Word got around fast about Thomas’s good deed, and within a few days she got the attention of fellow Local 258 members Gabriele Andrews—who used to be a seamstress—and Susan McCutcheon, who decided they would band together to make as many masks as possible for their sisters and brothers in Elk Grove.

Food and nutrition services director Michelle Drake took notice as well, and she asked if the members wouldn’t mind shifting their daily jobs from working in the kitchen to sewing masks so that everyone could stay safe at work.

Drake allowed them to bring in their sewing machines from home and set up operations in the break room at the district’s central kitchen. Instead of waiting to get supplies from the state or federal government, the members took initiative to use the materials available to them to make the masks: old aprons, mop strings and other donated materials.

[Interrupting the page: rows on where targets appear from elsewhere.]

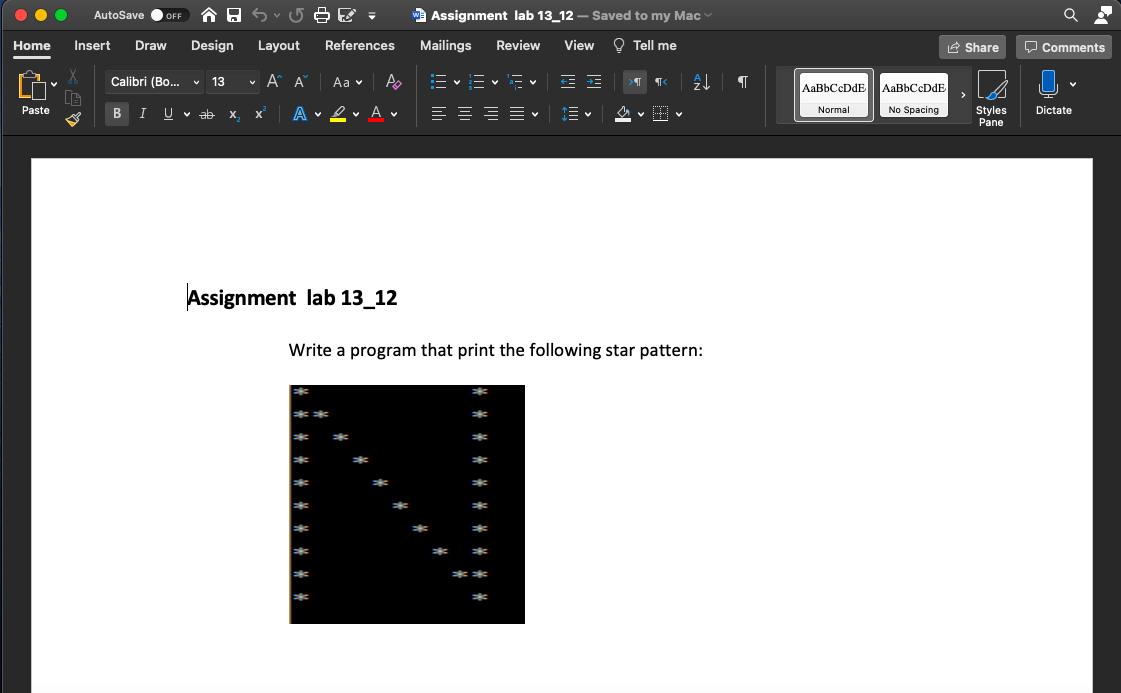This screenshot has height=693, width=1121.
Task: Click the Copy icon
Action: click(72, 99)
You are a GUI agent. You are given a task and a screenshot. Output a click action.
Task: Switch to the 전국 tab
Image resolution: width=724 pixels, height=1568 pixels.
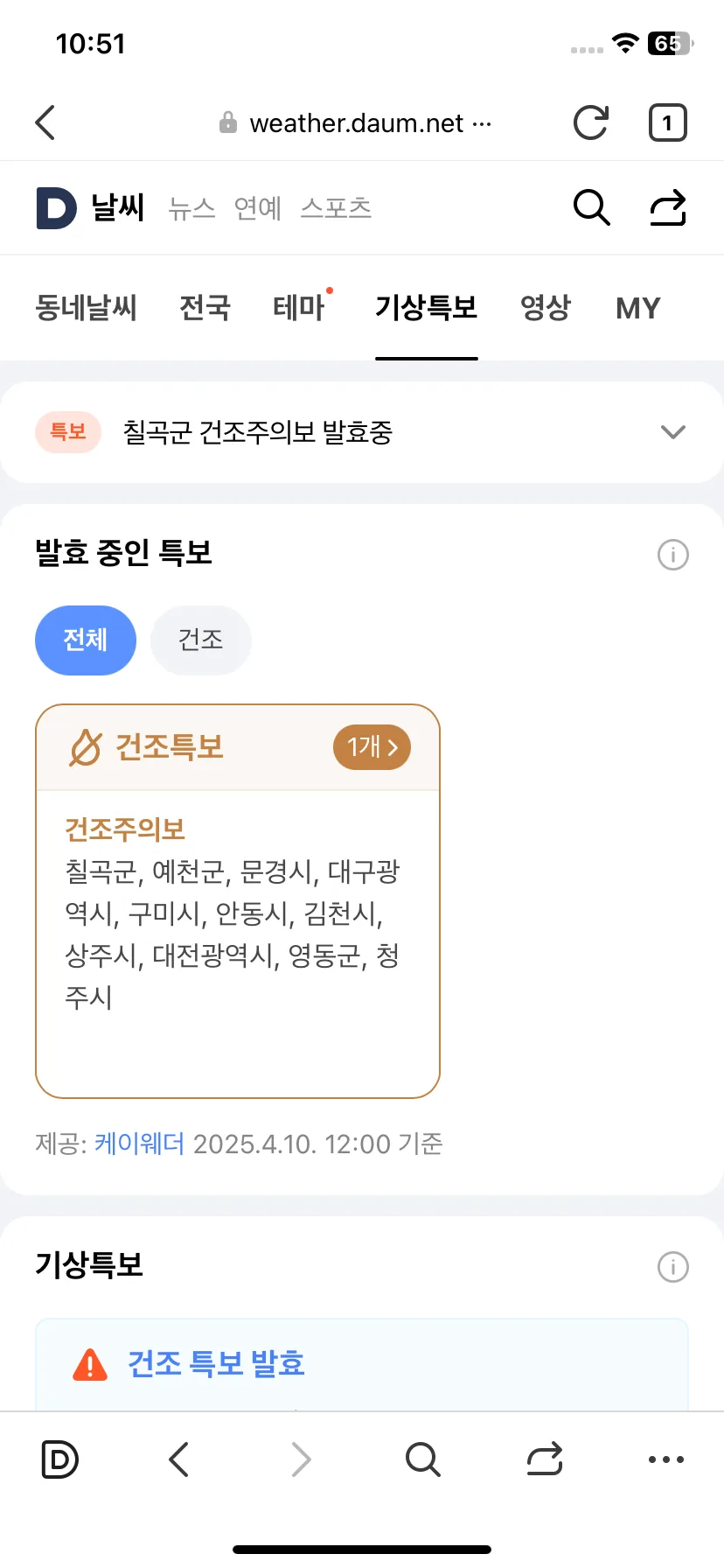pos(205,308)
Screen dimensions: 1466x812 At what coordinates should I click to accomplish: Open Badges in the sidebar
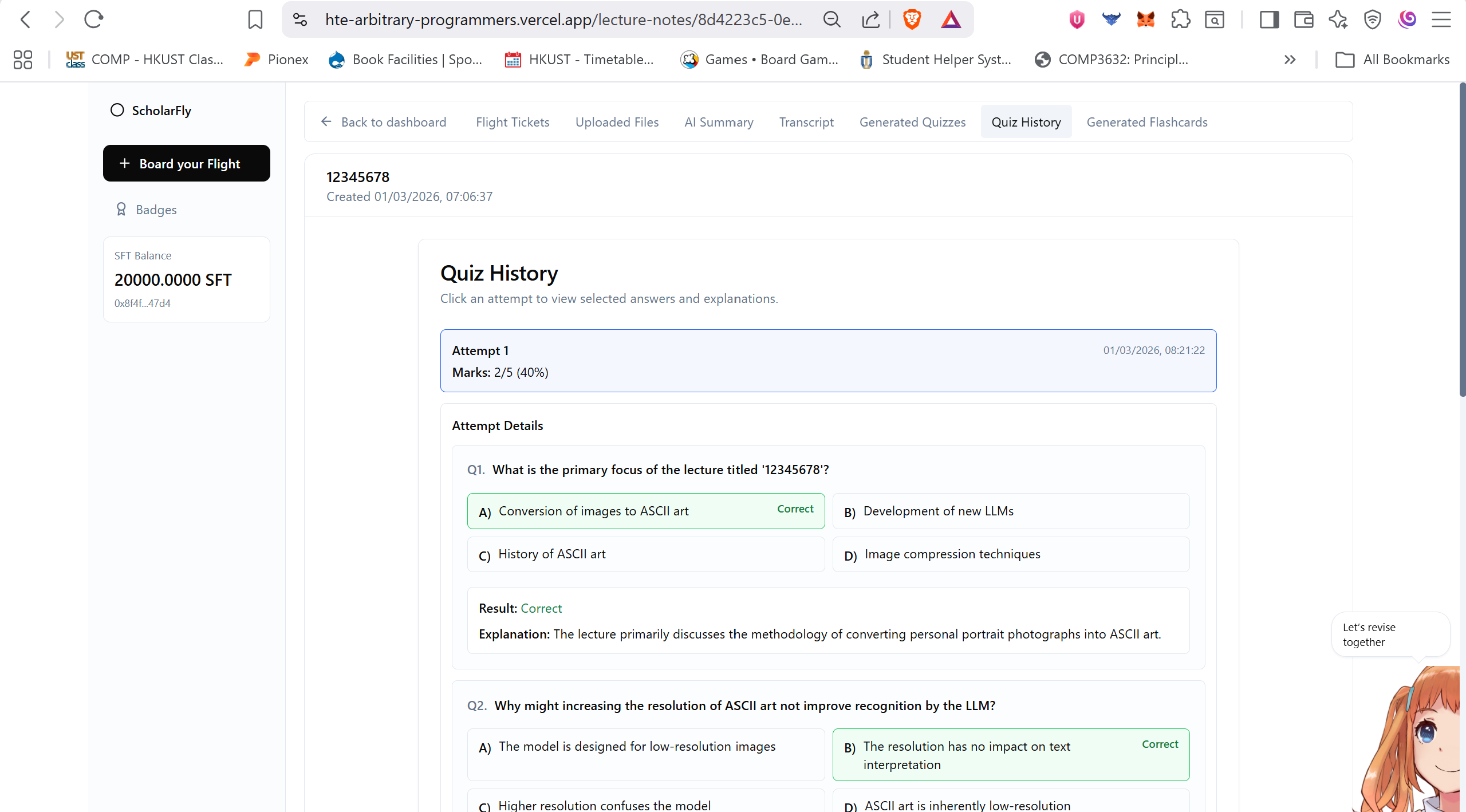pyautogui.click(x=156, y=210)
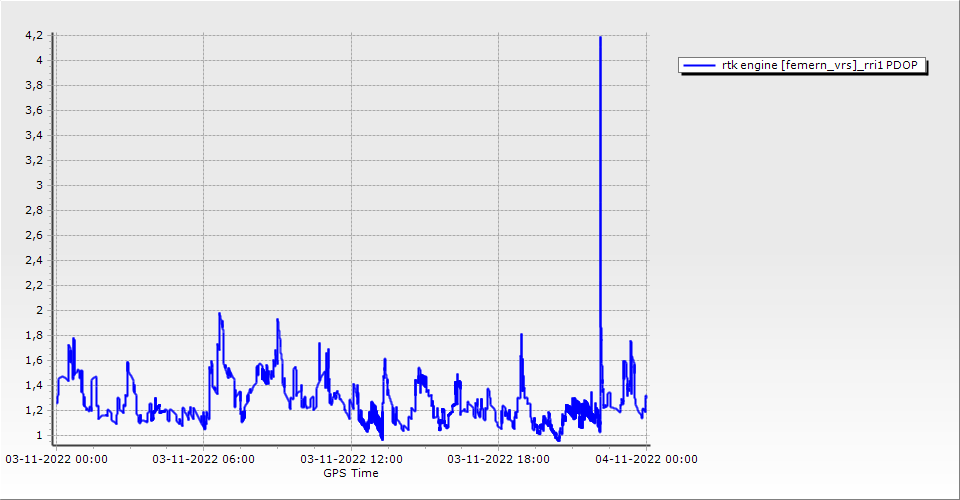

“With children not being able to come to school, so many families have been relying on those meals,” Drake said. “All the staff realize that we are all essential throughout this crisis, and if we don’t have the proper protective equipment, then it could hurt our operations. So the fact that the ladies stepped up to make the masks goes to show you that AFSCME and management can work as a team to get our goals realized."

For the three members, sewing masks every day for their coworkers has been a labor of love. Thomas and Andrews have been sewing in the district’s central kitchen while McCutcheon has been sewing from home. To keep each other motivated, they’ve built a makeshift assembly line to keep everything in order and they usually take turns playing music from their smartphones.

Andrews said she sees what they’re doing as a way to use their God-given talents to contribute to something greater than themselves when people need help the most. “We’re doing this to help out and to keep everyone safe,” she said.

McCutcheon said she just kept asking herself, “What would Rosie the Riveter do?”

“In many ways, this has become like a war effort,” McCutcheon said. “Our war is to fight against the germs so that our army can be safe every day.”